Les organisations internationales de défense des droits de l’homme et militants égyptiens ont abordé, mardi 8 novembre, un sujet tabou des podiums officiels de la conférence mondiale pour le climat (COP27), qui se tient du 6 au 18 novembre à Charm El-Cheikh, en Egypte : la mise au ban de la société civile. « Sans la pression de la société civile, il n’y aurait pas d’accord de Paris [qui avait débouché sur l’engagement à limiter le réchauffement à 2 °C, et si possible à 1,5 °C] », a abondé Jennifer Morgan, envoyée spéciale sur le climat de l’Allemagne, pays dont le pavillon, à la COP27, accueillait une table ronde dans la zone « bleue », officielle.
A l’écart de ce site, se trouve la « zone verte », dévolue à la société civile : pour y manifester, il faut présenter trente-six heures à l’avance une demande détaillée. Seule une poignée de militants végans se sont risqués à se rassembler à l’entrée de la « zone bleue », lors d’une manifestation anecdotique, mardi.
Malgré la « crise des droits humains à grande échelle » en Egypte, « nous avons été contre l’idée d’une campagne dénonçant la sélection de l’Egypte comme pays hôte, et contre des appels au boycott de la COP27, a détaillé Hossam Bahgat, directeur de l’Initiative égyptienne pour les droits personnels, une importante ONG locale. Les pays d’accueil ne doivent pas être nécessairement choisis sur la base [de leur politique] des droits humains. Par contre, ces critères doivent être strictement respectés dans l’organisation d’une conférence internationale ». Une critique voilée adressée à l’organisme de l’ONU chargé de l’organisation de la COP, la Convention-cadre des Nations unies sur les changements climatiques (CCNUCC). Agnès Callamard, à la tête d’Amnesty International, enfonce le clou : « Les concessions faites aux autorités égyptiennes par la CCNUCC, par exemple sur les conditions posées pour manifester, sont scandaleuses. C’est une façon de se rendre complice du bâillonnement des militants », affirme-t-elle au Monde.

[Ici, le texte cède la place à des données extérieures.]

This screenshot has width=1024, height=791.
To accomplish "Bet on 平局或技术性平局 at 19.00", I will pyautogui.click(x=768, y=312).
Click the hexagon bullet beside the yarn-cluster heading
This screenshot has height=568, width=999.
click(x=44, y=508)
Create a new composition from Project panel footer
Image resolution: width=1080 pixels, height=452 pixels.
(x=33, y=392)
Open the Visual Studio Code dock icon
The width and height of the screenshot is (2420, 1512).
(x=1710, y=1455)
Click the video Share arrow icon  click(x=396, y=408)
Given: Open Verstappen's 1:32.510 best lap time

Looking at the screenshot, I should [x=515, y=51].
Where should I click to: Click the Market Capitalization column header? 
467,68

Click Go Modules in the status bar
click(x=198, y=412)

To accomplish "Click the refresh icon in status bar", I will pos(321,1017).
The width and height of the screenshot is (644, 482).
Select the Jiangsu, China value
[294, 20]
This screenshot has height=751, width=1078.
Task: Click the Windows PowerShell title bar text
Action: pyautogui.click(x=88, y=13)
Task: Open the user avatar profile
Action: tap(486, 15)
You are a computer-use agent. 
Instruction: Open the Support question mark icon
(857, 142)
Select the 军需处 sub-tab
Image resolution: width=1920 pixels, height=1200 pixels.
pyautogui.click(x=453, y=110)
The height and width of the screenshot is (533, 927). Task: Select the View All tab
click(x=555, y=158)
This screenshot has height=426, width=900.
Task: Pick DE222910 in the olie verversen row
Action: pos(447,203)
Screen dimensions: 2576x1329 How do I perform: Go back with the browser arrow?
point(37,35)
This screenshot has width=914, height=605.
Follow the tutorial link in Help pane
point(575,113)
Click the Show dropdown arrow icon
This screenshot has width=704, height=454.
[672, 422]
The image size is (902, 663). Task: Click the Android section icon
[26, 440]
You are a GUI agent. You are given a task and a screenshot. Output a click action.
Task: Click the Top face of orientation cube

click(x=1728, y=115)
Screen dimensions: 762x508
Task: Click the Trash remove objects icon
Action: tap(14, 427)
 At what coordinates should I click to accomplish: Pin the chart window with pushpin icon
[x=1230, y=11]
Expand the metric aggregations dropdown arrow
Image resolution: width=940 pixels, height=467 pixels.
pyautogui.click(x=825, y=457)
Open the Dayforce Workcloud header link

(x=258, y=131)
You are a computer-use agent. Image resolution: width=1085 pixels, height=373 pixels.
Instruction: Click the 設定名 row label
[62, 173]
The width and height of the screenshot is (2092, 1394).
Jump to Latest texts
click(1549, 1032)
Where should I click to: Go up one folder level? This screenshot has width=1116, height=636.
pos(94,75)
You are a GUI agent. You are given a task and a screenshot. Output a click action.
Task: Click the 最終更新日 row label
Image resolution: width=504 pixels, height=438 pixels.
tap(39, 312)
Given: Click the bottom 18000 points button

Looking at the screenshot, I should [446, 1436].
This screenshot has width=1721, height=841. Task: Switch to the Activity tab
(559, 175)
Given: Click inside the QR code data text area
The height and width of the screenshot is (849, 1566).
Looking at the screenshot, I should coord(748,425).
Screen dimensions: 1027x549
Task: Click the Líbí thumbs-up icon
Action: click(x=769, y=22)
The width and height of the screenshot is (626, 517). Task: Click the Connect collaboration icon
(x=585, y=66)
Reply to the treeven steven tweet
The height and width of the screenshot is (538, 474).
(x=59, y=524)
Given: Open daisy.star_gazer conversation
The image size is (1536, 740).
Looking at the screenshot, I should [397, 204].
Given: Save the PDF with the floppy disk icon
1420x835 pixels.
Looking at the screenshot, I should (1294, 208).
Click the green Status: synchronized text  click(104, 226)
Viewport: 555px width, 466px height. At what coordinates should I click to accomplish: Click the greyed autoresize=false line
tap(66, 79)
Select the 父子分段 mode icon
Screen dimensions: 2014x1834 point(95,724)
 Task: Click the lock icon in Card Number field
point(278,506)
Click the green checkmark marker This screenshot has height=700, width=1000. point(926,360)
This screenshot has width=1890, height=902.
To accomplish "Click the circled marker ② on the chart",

« Plus d’accès au terrain »
Les intervenants ont dénoncé la difficulté à mener des recherches sur les questions environnementales en Egypte. « Il y a dix ans [dans la foulée de la révolution égyptienne], nous avions pu suivre la mobilisation d’habitants sous le coup d’une expropriation au profit de la construction de la première centrale nucléaire égyptienne à Dabaa [dans le Nord]. Ils étaient parvenus à obtenir des compensations du gouvernement, en se formant en comité populaire. Aujourd’hui, une telle fédération est impossible », a jugé M. Bahgat. « De façon générale, nous n’avons plus d’accès au terrain [à cause de la surveillance]. Nous travaillons depuis nos bureaux, alors que l’environnement, c’est dehors », a-t-il ajouté. La « participation des communautés » est pourtant cruciale dans la recherche de solutions, a rappelé Tirana Hassan, directrice exécutive par intérim de Human Rights Watch.